Cyperus ixiocarpus

Scientific classification
- Kingdom: Plantae
- Clade: Embryophytes
- Clade: Tracheophytes
- Clade: Spermatophytes
- Clade: Angiosperms
- Clade: Monocots
- Clade: Commelinids
- Order: Poales
- Family: Cyperaceae
- Genus: Cyperus
- Species: C. ixiocarpus
- Binomial name: Cyperus ixiocarpus F.Muell.

= Cyperus ixiocarpus =

- Genus: Cyperus
- Species: ixiocarpus
- Authority: F.Muell. |

Species of plant

Cyperus ixiocarpus is a sedge of the family Cyperaceae that is native to northern parts of Australia.

The robust perennial sedge typically grows to a height of 0.45 to 1 m and has a viscid tufted habit.

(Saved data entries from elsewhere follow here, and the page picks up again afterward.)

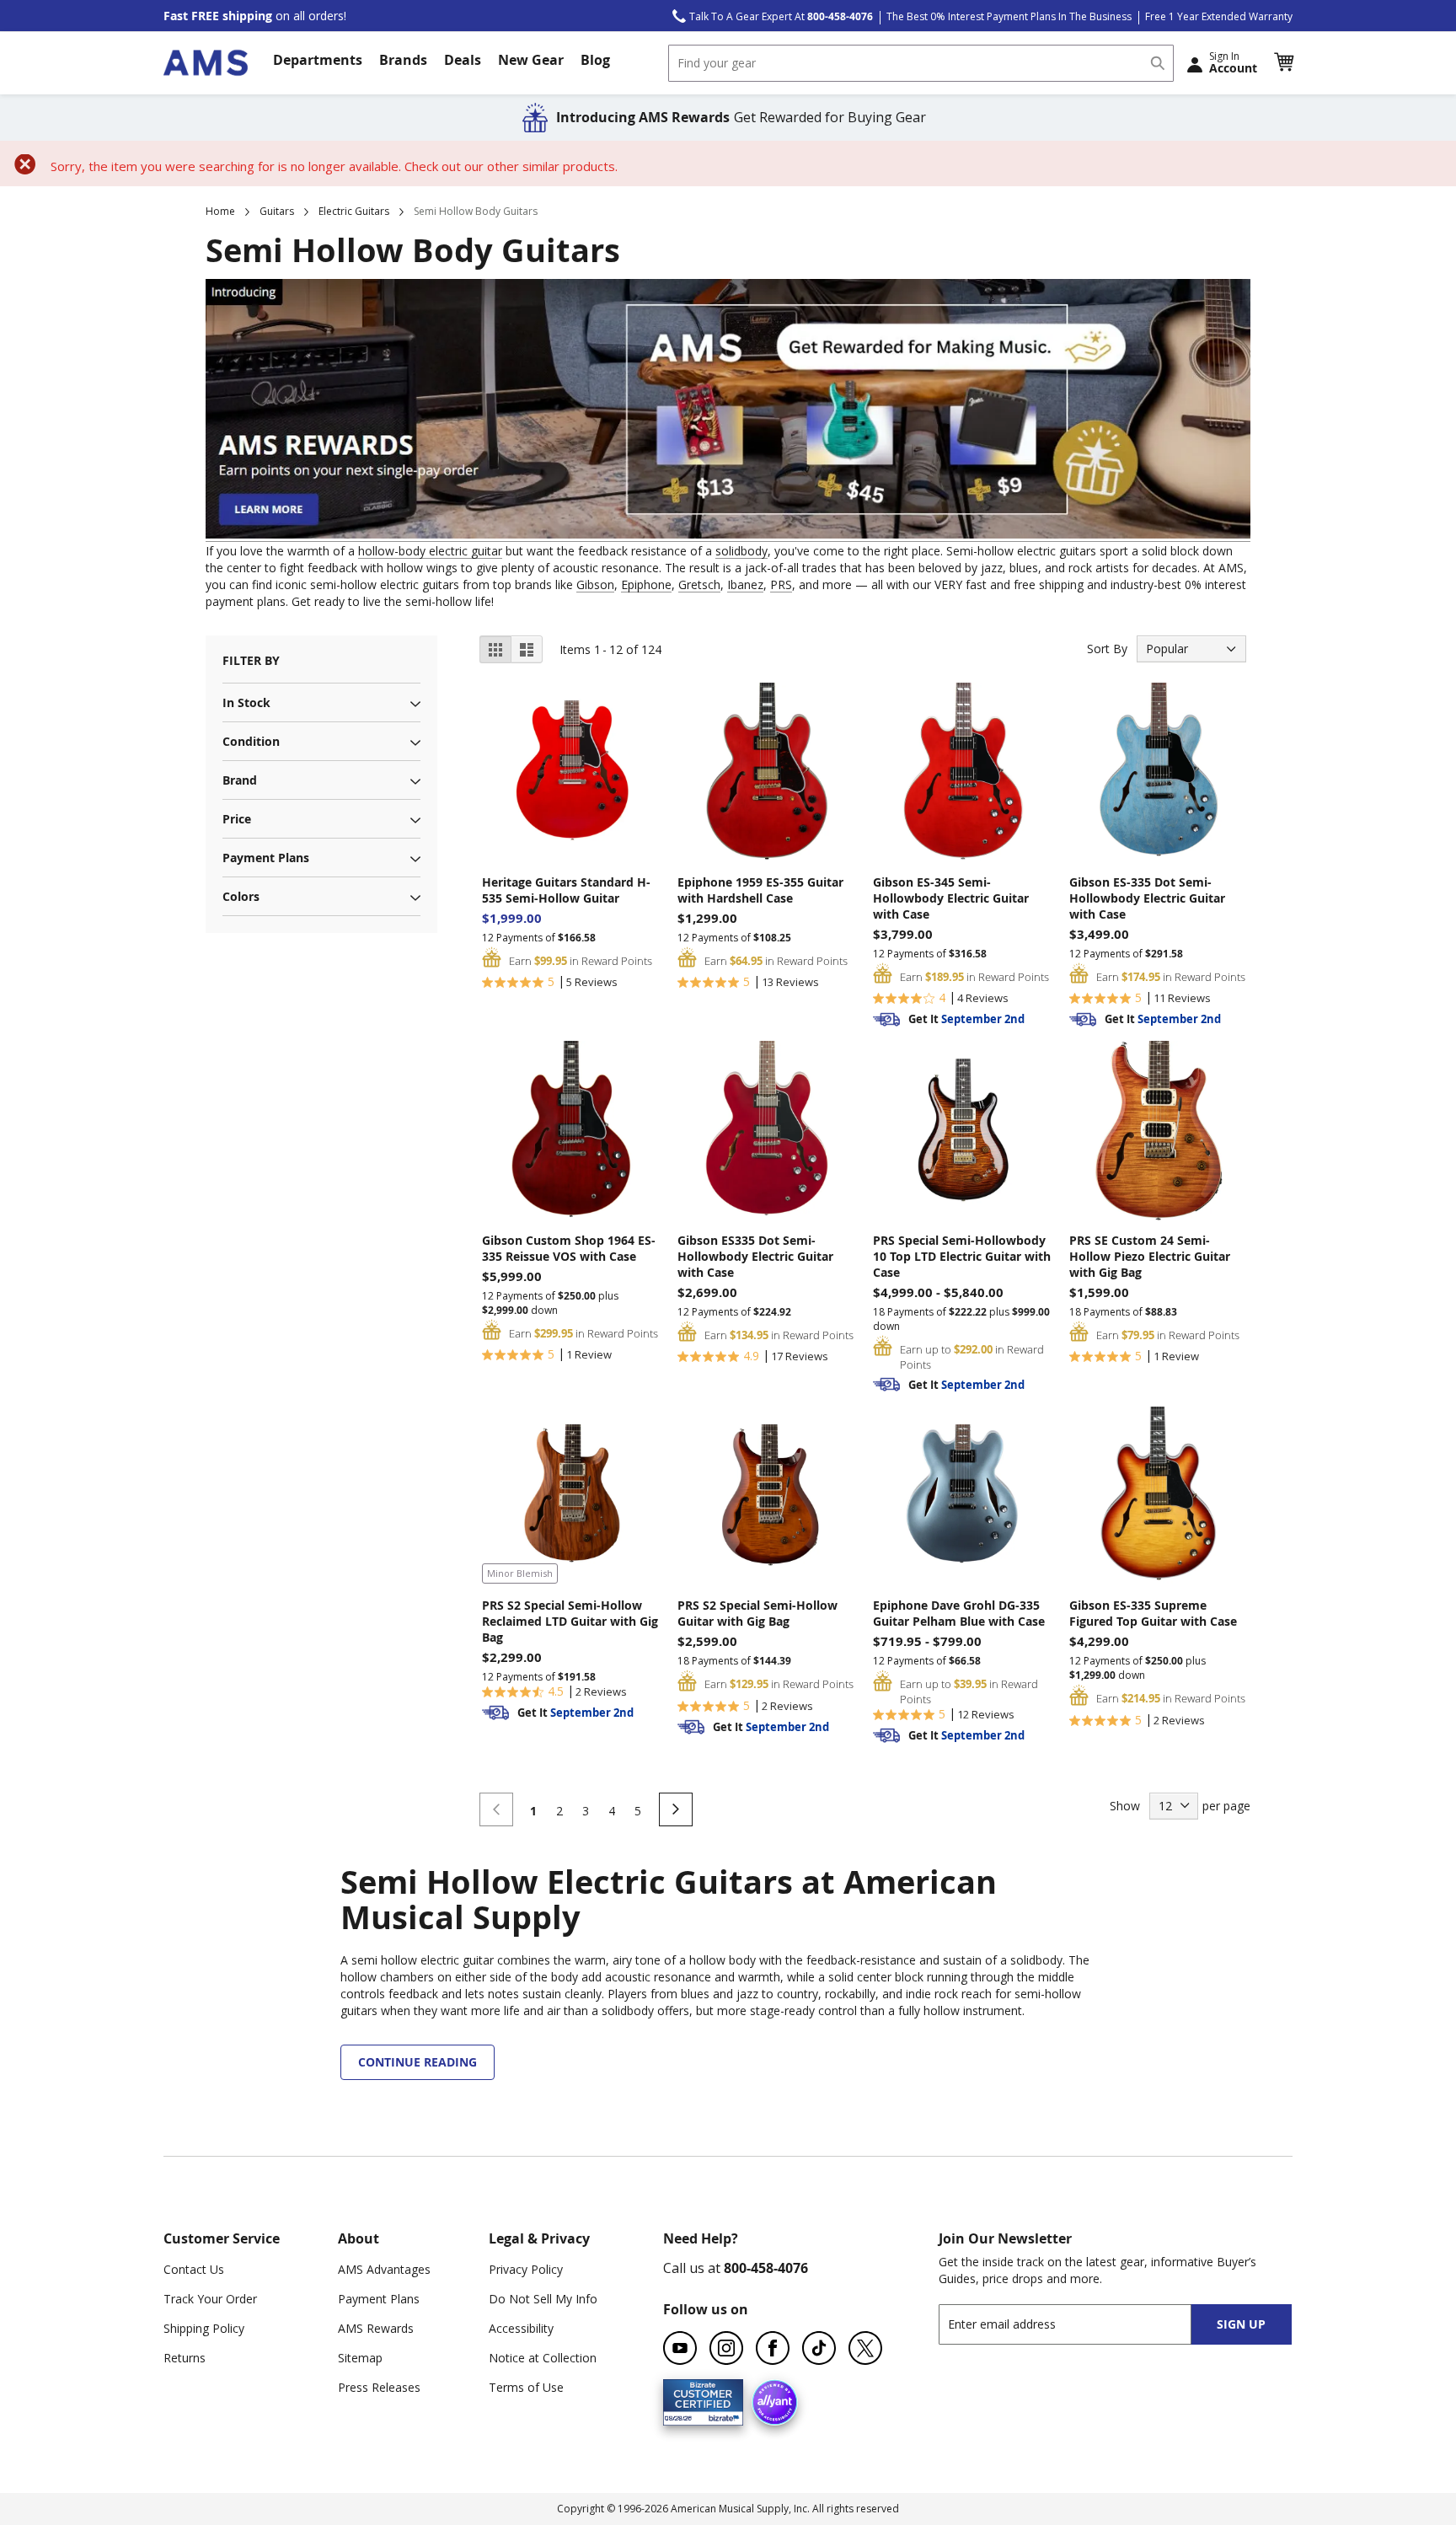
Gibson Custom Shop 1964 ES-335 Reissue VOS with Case (569, 1248)
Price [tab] (236, 819)
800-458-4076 (766, 2268)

The plant blooms between February and July producing yellow-green-brown flowers.

The species was first described by the botanist Ferdinand von Mueller in 1887 as a part of the work, Transactions Of The Royal Society Of Victoria.

It is found across northern Australia in Western Australia, Queensland and the Northern Territory in seasonally dry tropical areas. In Western Australia it is found along sandy creek and river beds in the Gascoyne and Pilbara regions where it grows in red sandy-loamy soils.